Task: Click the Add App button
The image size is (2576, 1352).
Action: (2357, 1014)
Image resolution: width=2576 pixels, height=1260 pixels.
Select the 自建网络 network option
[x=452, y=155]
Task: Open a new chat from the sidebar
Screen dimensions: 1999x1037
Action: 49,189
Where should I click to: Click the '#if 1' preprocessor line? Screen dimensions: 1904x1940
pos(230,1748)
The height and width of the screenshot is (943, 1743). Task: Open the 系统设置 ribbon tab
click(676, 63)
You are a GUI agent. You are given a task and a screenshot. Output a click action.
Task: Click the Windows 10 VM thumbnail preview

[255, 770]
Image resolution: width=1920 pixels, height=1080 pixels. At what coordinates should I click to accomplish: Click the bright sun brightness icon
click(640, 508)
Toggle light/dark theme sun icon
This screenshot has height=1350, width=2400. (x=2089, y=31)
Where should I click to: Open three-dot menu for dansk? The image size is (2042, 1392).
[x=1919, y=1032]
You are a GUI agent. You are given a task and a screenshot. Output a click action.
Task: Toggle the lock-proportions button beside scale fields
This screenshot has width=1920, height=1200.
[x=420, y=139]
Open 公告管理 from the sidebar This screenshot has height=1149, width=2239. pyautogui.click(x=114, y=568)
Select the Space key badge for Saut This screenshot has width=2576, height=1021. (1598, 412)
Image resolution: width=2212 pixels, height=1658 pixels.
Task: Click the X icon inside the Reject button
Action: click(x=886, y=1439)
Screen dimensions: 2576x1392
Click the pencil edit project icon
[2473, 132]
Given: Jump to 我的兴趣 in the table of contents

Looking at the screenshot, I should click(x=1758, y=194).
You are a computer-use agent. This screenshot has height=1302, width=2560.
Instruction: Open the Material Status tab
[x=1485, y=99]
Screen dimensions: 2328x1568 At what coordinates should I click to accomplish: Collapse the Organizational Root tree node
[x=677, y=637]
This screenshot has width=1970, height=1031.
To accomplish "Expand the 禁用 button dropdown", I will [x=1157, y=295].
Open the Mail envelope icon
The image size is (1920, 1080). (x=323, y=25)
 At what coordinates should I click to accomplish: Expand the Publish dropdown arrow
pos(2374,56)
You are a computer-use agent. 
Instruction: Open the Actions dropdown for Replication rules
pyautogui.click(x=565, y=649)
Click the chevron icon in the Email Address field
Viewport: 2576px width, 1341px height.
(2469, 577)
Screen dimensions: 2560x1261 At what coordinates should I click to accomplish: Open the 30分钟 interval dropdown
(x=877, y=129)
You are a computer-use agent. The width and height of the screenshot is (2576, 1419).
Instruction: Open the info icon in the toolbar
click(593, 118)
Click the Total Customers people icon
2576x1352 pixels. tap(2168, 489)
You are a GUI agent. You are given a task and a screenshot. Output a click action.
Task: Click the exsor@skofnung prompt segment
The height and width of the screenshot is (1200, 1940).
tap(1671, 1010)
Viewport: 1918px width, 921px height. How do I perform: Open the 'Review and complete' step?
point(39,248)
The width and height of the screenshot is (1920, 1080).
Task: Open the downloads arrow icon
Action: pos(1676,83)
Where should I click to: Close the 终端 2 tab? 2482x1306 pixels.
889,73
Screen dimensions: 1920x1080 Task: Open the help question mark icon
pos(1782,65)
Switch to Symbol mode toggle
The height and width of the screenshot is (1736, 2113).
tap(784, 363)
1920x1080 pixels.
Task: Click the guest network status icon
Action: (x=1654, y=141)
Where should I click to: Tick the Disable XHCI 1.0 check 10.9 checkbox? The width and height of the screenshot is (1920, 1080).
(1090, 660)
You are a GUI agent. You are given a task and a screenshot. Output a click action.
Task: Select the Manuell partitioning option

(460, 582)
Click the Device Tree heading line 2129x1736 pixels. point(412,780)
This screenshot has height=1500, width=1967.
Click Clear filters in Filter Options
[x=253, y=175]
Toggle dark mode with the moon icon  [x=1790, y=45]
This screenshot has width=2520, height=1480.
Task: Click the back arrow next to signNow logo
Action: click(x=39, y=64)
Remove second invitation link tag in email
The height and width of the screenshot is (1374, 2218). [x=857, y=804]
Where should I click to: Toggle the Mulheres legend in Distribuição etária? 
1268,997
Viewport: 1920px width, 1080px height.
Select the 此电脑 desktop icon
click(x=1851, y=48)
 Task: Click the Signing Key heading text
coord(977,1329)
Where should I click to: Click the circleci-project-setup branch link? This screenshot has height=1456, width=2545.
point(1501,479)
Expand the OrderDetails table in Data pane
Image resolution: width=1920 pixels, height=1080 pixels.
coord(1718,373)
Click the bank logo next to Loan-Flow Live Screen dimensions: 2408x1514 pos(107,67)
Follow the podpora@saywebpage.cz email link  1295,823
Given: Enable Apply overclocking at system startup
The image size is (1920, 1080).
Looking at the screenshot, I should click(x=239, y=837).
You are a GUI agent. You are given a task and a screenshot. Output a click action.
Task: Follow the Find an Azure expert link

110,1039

## Exercise goal
Whenever the string "from" shows up in a line above, copy that line.

## Answer box
Task: Open a new chat from the sidebar
Open 公告管理 from the sidebar This screenshot has height=1149, width=2239. pyautogui.click(x=114, y=568)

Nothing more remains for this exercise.